Ostatnie miesiące przyniosły w Polsce inflację oraz ogromne wzrosty cen wielu artykułów, usług czy mediów. Nie inaczej sytuacja ma się w branży energetycznej, gdzie prąd pozyskiwany z węgla bije wszelkie możliwe rekordy.
Jeszcze na początku tego roku 1 MWh kosztowała ok. 260 zł netto, a na koniec lipca ceny – zarówno BASE_Y-22, BASE_Y-23 i BASE_Y-24 wynosiły już ok. 360 zł netto. Warto także nadmienić, że wzrost postępował stale i nie był spowodowany żadnym pojedynczym wydarzeniem, a ogólnym trendem na rynku energii.
Będzie coraz drożej
Przyglądając się aktualnym notowaniom rocznych kontraktów na zakup energii elektrycznej z dostawą w roku 2022 na Towarowej Giełdzie Energii (TGE S.A.) widzimy o ile więcej przedsiębiorcy i gospodarstwa domowe zapłacą w przyszłym roku za energię. Niektórzy eksperci szacują, że końcowy odbiorca może zapłacić od stycznia nawet o 20% więcej, niż obecnie.

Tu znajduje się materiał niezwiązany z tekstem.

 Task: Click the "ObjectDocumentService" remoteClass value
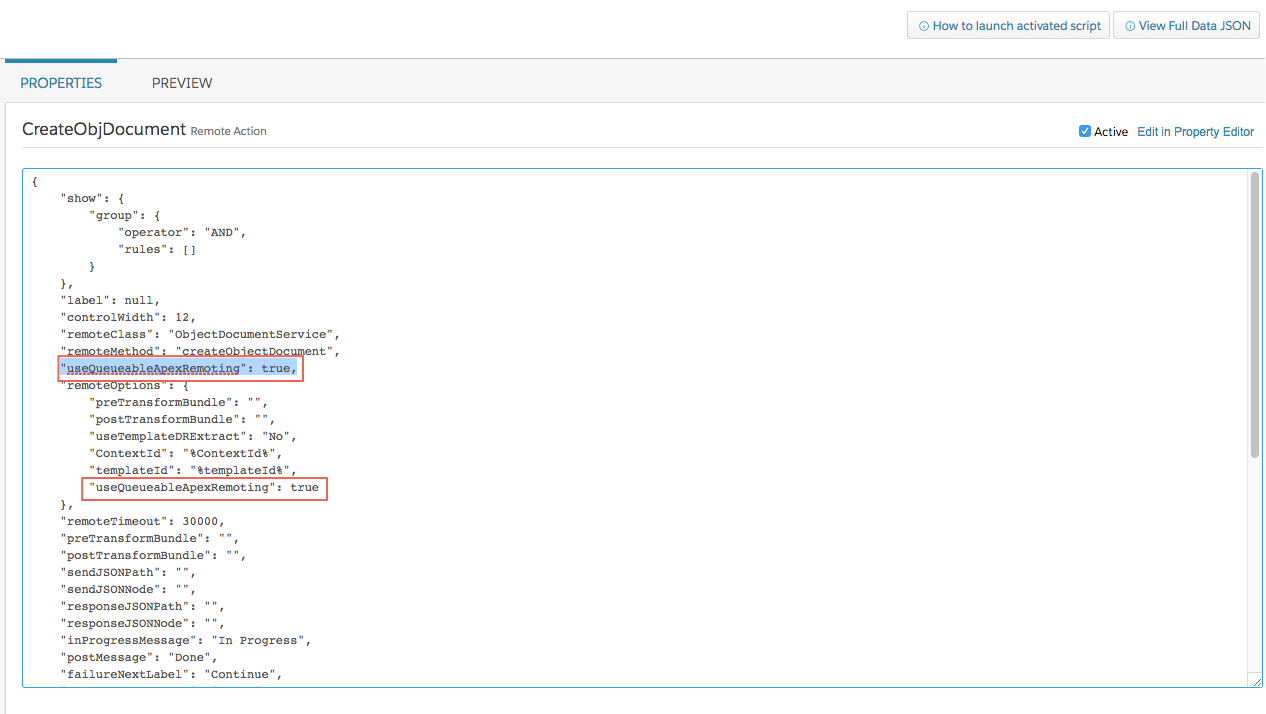pyautogui.click(x=254, y=334)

Przy bardzo wysokich cenach energii elektrycznej na Towarowej Giełdzie Energii i wysokich obowiązkach umarzania zielonych certyfikatów znacząco rosną ceny dla klientów końcowych – komentuje Wojciech Prokop, Pełnomocnik zarządu ds. sprzedaży, OZE-Biomar S.A. Obecne działanie Ministerstwa jest przede wszystkim nakierowane na ograniczenie skali oczekiwanych wzrostów cen końcowych energii, analogicznie jak to miało miejsce w 2018 roku. W tamtym okresie doraźnie zmniejszono stawkę akcyzy, aby zniwelować gwałtowny wzrost cen energii i częściowo uspokoić rynek – dodaje.
Fotowoltaika ochroną przed podwyżkami
Jedynym rozwiązaniem pozwalającym odbiorcom uchronić się przed rosnącymi wciąż cenami prądu wydaje się więc przejście na odnawialne źródła energii, a zwłaszcza na fotowoltaikę. W obliczu podwyżek, które zgodnie z zapowiedziami spodziewane są przez najbliższych kilkanaście lub więcej lat, inwestycja w zielony prąd jest pewnym zabezpieczeniem przed zmianami na rynku.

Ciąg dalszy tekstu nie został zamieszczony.